Bien avant ces appels tous azimuts, la plupart de ces Oddh et partis avaient fait des communiqués pour condamner les menaces de mort de l’Anr contre les journalistes, au lendemain de la conférence de presse de « SOS Journaliste en Danger » le 25 juillet dernier. Si au moins ici le parti de Me Yawovi Agboyibo a condamné ces menaces et demandé à Faure Gnassingbe d’ « ordonner une enquête pour faire la lumière sur cette affaire et prendre les sanctions contre les comploteurs », on ne se rappelle pas avoir vu ou entendu de la part du parti du Prof Léopold Gnininvi, un communiqué de condamnation du complot ou un appel à leurs militants et aux populations à rallier la marche. Le silence au parti des « intellos » s’explique, quand on sait que les indiscrétions disent son leader et le patron du « Guantanamo » togolais très amis.

Mieux vaut tard que jamais, et on espérait que ce duo de partis allait se rattraper par un communiqué de solidarité après la manifestation. On en est à cinq jours après la marche de samedi, mais toujours rien. Simple indifférence ?

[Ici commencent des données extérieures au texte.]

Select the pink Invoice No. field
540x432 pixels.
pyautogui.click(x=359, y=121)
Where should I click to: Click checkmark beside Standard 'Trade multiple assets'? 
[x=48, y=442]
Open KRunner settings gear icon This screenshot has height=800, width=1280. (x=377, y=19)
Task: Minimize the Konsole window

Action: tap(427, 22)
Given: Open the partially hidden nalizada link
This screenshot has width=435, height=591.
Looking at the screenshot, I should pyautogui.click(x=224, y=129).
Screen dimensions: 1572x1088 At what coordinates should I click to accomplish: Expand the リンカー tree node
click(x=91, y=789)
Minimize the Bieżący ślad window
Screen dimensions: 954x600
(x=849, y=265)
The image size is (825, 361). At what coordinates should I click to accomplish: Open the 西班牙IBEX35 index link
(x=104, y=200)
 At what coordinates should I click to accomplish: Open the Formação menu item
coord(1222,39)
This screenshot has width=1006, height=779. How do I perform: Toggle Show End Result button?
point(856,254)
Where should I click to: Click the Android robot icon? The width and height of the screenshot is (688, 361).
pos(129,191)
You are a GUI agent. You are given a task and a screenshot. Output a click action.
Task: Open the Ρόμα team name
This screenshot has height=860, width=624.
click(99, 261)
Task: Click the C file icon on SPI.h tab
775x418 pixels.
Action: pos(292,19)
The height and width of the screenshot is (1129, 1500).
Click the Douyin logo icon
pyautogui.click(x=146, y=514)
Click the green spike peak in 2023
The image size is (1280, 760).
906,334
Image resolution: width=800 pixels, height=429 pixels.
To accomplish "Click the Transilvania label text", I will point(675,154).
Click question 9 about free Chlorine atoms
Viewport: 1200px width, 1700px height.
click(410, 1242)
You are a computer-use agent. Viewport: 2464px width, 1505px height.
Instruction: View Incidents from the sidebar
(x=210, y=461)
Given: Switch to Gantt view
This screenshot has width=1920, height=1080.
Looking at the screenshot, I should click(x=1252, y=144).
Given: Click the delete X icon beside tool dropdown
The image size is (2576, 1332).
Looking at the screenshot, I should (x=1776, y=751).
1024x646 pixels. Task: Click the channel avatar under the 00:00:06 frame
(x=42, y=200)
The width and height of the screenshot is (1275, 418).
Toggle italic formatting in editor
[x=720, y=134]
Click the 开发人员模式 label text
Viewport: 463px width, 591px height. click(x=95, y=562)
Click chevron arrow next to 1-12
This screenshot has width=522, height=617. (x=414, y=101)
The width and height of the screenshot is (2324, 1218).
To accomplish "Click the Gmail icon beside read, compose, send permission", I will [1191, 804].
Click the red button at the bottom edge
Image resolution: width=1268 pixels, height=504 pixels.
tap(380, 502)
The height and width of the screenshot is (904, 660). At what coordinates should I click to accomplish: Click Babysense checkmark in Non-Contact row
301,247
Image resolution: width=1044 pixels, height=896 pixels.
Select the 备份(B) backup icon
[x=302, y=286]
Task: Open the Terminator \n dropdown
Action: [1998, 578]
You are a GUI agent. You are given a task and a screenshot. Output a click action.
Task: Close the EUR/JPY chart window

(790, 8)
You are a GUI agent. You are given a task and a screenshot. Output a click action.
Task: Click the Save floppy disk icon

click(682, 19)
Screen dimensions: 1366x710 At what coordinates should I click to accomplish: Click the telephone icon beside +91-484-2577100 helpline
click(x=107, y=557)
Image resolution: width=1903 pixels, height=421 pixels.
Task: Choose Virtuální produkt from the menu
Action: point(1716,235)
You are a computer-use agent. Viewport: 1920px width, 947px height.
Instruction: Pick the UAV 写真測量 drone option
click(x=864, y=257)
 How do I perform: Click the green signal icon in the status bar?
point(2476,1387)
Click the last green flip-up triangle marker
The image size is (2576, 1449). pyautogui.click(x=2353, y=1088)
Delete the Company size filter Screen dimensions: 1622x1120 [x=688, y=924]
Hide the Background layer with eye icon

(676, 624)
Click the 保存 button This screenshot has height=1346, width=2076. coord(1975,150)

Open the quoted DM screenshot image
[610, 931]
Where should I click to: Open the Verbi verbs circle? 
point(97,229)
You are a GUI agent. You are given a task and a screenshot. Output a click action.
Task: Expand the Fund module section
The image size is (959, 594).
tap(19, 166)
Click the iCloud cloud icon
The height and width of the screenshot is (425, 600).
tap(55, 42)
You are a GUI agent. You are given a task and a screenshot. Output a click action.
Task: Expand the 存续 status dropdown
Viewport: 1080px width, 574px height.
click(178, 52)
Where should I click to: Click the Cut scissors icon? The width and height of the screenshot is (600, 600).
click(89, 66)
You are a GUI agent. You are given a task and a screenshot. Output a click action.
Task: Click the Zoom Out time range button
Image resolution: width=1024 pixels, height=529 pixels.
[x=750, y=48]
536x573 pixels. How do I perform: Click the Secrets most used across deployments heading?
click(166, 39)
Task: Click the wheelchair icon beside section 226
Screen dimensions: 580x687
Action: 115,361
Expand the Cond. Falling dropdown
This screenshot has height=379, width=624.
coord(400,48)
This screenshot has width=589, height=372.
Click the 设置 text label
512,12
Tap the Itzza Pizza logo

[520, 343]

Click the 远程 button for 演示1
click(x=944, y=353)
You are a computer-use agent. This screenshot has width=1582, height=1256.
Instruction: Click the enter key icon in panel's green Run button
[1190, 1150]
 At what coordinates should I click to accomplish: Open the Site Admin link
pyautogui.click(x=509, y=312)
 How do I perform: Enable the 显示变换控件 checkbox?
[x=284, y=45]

Soit. Mais comment peut-on la comprendre, venant de la part de partis dont les leaders se réclament toujours des icônes de l’opposition ? « Cette attitude dépasse de l’indifférence et est une caution en règle aux agissements de l’Anr et de son patron. Dans quel pays au monde un parti qui se dit de l’opposition et qui en réclame d’ailleurs les premiers rôles peut-il se taire quand la liberté de presse est menacée ? Il y a des condamnations de principe ! On peut encore concevoir le silence de Gilchrist Olympio et de l’Ufc, parce que la bouche qui mange ne parle pas. Mais venant d’Agboyibo et de Gnininvi, cela surprend ; à moins qu’entre-temps…En tout cas le Professeur doit avoir une bonne de la boucler », réagit un observateur.

Le peuple togolais peut-il encore compter sur ces leaders « surannés » pour réaliser l’alternance ? Et à chacun de tirer les conclusions.